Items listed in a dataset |

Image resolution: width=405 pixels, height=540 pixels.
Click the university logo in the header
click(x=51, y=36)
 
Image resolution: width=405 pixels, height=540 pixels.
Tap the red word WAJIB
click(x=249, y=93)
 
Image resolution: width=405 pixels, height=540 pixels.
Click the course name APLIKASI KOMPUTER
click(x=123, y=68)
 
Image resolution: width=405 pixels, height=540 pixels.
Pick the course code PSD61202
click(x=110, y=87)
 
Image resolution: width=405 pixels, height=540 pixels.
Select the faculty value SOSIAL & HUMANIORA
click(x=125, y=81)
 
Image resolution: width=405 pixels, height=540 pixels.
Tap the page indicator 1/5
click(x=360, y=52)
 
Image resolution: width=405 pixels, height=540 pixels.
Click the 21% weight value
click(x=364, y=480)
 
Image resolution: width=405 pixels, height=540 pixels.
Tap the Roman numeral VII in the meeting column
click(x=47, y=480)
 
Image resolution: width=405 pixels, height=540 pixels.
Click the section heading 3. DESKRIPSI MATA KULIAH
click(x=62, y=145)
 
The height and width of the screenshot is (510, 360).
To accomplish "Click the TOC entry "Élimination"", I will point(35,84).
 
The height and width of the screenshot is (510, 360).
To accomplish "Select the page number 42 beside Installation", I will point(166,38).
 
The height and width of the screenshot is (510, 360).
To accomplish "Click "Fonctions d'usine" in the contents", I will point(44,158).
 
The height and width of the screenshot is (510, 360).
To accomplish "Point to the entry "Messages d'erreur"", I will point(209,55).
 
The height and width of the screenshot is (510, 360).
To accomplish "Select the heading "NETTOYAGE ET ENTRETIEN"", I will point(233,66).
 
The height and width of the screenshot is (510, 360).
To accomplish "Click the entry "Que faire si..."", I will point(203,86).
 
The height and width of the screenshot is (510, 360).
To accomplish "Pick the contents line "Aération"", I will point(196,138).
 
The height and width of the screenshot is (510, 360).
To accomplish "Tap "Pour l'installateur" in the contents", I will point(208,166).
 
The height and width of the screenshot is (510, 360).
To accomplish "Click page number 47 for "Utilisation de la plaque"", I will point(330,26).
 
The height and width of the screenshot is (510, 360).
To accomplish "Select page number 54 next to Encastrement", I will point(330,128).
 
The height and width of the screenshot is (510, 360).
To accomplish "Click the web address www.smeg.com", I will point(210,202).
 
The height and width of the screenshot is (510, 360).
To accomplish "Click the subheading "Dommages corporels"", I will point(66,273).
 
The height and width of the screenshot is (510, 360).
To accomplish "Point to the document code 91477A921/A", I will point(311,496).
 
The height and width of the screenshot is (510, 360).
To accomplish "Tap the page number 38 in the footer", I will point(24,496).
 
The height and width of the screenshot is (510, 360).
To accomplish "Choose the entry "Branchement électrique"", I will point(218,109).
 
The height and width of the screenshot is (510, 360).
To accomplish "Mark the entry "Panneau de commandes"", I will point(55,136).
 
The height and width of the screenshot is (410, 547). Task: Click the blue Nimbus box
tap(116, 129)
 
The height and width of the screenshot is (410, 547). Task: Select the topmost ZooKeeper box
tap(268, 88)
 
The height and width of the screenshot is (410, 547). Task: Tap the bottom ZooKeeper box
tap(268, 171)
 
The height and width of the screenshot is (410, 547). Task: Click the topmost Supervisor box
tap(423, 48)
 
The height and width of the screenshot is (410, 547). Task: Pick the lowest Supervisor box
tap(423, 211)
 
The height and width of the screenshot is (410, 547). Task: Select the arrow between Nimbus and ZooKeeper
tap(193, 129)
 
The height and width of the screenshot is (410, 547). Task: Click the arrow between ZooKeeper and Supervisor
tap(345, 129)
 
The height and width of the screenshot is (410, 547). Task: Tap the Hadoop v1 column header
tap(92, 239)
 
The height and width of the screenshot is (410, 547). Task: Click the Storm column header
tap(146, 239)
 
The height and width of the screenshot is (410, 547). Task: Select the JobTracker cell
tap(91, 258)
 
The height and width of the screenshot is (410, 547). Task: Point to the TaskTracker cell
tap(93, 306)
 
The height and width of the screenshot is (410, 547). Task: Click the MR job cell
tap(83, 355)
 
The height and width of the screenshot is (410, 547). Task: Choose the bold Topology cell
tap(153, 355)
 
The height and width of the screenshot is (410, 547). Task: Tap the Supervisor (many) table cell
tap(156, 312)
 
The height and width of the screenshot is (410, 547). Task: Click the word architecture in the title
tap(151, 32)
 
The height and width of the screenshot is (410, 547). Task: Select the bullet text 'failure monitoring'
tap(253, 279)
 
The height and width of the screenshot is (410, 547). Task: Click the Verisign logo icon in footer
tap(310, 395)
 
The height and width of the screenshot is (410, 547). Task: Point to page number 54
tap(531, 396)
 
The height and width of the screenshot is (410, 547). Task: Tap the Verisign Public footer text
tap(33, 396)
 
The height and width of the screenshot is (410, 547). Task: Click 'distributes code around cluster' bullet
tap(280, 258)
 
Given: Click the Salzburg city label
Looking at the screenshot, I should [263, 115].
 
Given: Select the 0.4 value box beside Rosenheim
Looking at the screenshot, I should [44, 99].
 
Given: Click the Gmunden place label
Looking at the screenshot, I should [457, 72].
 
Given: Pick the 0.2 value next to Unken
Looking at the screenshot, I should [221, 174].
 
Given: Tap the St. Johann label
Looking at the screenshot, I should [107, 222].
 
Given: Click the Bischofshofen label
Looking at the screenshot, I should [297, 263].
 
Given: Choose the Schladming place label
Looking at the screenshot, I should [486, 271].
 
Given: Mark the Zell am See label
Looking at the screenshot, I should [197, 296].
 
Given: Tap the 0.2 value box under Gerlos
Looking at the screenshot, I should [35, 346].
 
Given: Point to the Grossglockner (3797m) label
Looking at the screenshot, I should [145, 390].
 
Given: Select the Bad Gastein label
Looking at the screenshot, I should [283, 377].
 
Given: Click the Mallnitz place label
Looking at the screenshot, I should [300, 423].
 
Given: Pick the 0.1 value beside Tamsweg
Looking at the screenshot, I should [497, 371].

TASK PROMPT | Please rename "Image resolution" to "Screen size" everywhere it occurs in the data above, keeping every other part unchanged.

TASK ANSWER |
Screen size: width=405 pixels, height=540 pixels.
Click the university logo in the header
click(x=51, y=36)
 
Screen size: width=405 pixels, height=540 pixels.
Tap the red word WAJIB
click(x=249, y=93)
 
Screen size: width=405 pixels, height=540 pixels.
Click the course name APLIKASI KOMPUTER
click(x=123, y=68)
 
Screen size: width=405 pixels, height=540 pixels.
Pick the course code PSD61202
click(x=110, y=87)
 
Screen size: width=405 pixels, height=540 pixels.
Select the faculty value SOSIAL & HUMANIORA
click(x=125, y=81)
 
Screen size: width=405 pixels, height=540 pixels.
Tap the page indicator 1/5
click(x=360, y=52)
 
Screen size: width=405 pixels, height=540 pixels.
Click the 21% weight value
click(x=364, y=480)
 
Screen size: width=405 pixels, height=540 pixels.
Tap the Roman numeral VII in the meeting column
click(x=47, y=480)
 
Screen size: width=405 pixels, height=540 pixels.
Click the section heading 3. DESKRIPSI MATA KULIAH
click(x=62, y=145)
 
The height and width of the screenshot is (510, 360).
To accomplish "Click the TOC entry "Élimination"", I will point(35,84).
 
The height and width of the screenshot is (510, 360).
To accomplish "Select the page number 42 beside Installation", I will point(166,38).
 
The height and width of the screenshot is (510, 360).
To accomplish "Click "Fonctions d'usine" in the contents", I will point(44,158).
 
The height and width of the screenshot is (510, 360).
To accomplish "Point to the entry "Messages d'erreur"", I will point(209,55).
 
The height and width of the screenshot is (510, 360).
To accomplish "Select the heading "NETTOYAGE ET ENTRETIEN"", I will point(233,66).
 
The height and width of the screenshot is (510, 360).
To accomplish "Click the entry "Que faire si..."", I will point(203,86).
 
The height and width of the screenshot is (510, 360).
To accomplish "Pick the contents line "Aération"", I will point(196,138).
 
The height and width of the screenshot is (510, 360).
To accomplish "Tap "Pour l'installateur" in the contents", I will point(208,166).
 
The height and width of the screenshot is (510, 360).
To accomplish "Click page number 47 for "Utilisation de la plaque"", I will point(330,26).
 
The height and width of the screenshot is (510, 360).
To accomplish "Select page number 54 next to Encastrement", I will point(330,128).
 
The height and width of the screenshot is (510, 360).
To accomplish "Click the web address www.smeg.com", I will point(210,202).
 
The height and width of the screenshot is (510, 360).
To accomplish "Click the subheading "Dommages corporels"", I will point(66,273).
 
The height and width of the screenshot is (510, 360).
To accomplish "Point to the document code 91477A921/A", I will point(311,496).
 
The height and width of the screenshot is (510, 360).
To accomplish "Tap the page number 38 in the footer", I will point(24,496).
 
The height and width of the screenshot is (510, 360).
To accomplish "Choose the entry "Branchement électrique"", I will point(218,109).
 
The height and width of the screenshot is (510, 360).
To accomplish "Mark the entry "Panneau de commandes"", I will point(55,136).
 
The height and width of the screenshot is (410, 547). Task: Click the blue Nimbus box
tap(116, 129)
 
The height and width of the screenshot is (410, 547). Task: Select the topmost ZooKeeper box
tap(268, 88)
 
The height and width of the screenshot is (410, 547). Task: Tap the bottom ZooKeeper box
tap(268, 171)
 
The height and width of the screenshot is (410, 547). Task: Click the topmost Supervisor box
tap(423, 48)
 
The height and width of the screenshot is (410, 547). Task: Pick the lowest Supervisor box
tap(423, 211)
 
The height and width of the screenshot is (410, 547). Task: Select the arrow between Nimbus and ZooKeeper
tap(193, 129)
 
The height and width of the screenshot is (410, 547). Task: Click the arrow between ZooKeeper and Supervisor
tap(345, 129)
 
The height and width of the screenshot is (410, 547). Task: Tap the Hadoop v1 column header
tap(92, 239)
 
The height and width of the screenshot is (410, 547). Task: Click the Storm column header
tap(146, 239)
 
The height and width of the screenshot is (410, 547). Task: Select the JobTracker cell
tap(91, 258)
 
The height and width of the screenshot is (410, 547). Task: Point to the TaskTracker cell
tap(93, 306)
 
The height and width of the screenshot is (410, 547). Task: Click the MR job cell
tap(83, 355)
 
The height and width of the screenshot is (410, 547). Task: Choose the bold Topology cell
tap(153, 355)
 
The height and width of the screenshot is (410, 547). Task: Tap the Supervisor (many) table cell
tap(156, 312)
 
The height and width of the screenshot is (410, 547). Task: Click the word architecture in the title
tap(151, 32)
 
The height and width of the screenshot is (410, 547). Task: Select the bullet text 'failure monitoring'
tap(253, 279)
 
The height and width of the screenshot is (410, 547). Task: Click the Verisign logo icon in footer
tap(310, 395)
 
The height and width of the screenshot is (410, 547). Task: Point to page number 54
tap(531, 396)
 
The height and width of the screenshot is (410, 547). Task: Tap the Verisign Public footer text
tap(33, 396)
 
The height and width of the screenshot is (410, 547). Task: Click 'distributes code around cluster' bullet
tap(280, 258)
 
Given: Click the Salzburg city label
Looking at the screenshot, I should [263, 115].
 
Given: Select the 0.4 value box beside Rosenheim
Looking at the screenshot, I should [44, 99].
 
Given: Click the Gmunden place label
Looking at the screenshot, I should [457, 72].
 
Given: Pick the 0.2 value next to Unken
Looking at the screenshot, I should [221, 174].
 
Given: Tap the St. Johann label
Looking at the screenshot, I should [107, 222].
 
Given: Click the Bischofshofen label
Looking at the screenshot, I should [297, 263].
 
Given: Choose the Schladming place label
Looking at the screenshot, I should [486, 271].
 
Given: Mark the Zell am See label
Looking at the screenshot, I should [197, 296].
 
Given: Tap the 0.2 value box under Gerlos
Looking at the screenshot, I should [35, 346].
 
Given: Point to the Grossglockner (3797m) label
Looking at the screenshot, I should [145, 390].
 
Given: Select the Bad Gastein label
Looking at the screenshot, I should [283, 377].
 
Given: Click the Mallnitz place label
Looking at the screenshot, I should [300, 423].
 
Given: Pick the 0.1 value beside Tamsweg
Looking at the screenshot, I should [497, 371].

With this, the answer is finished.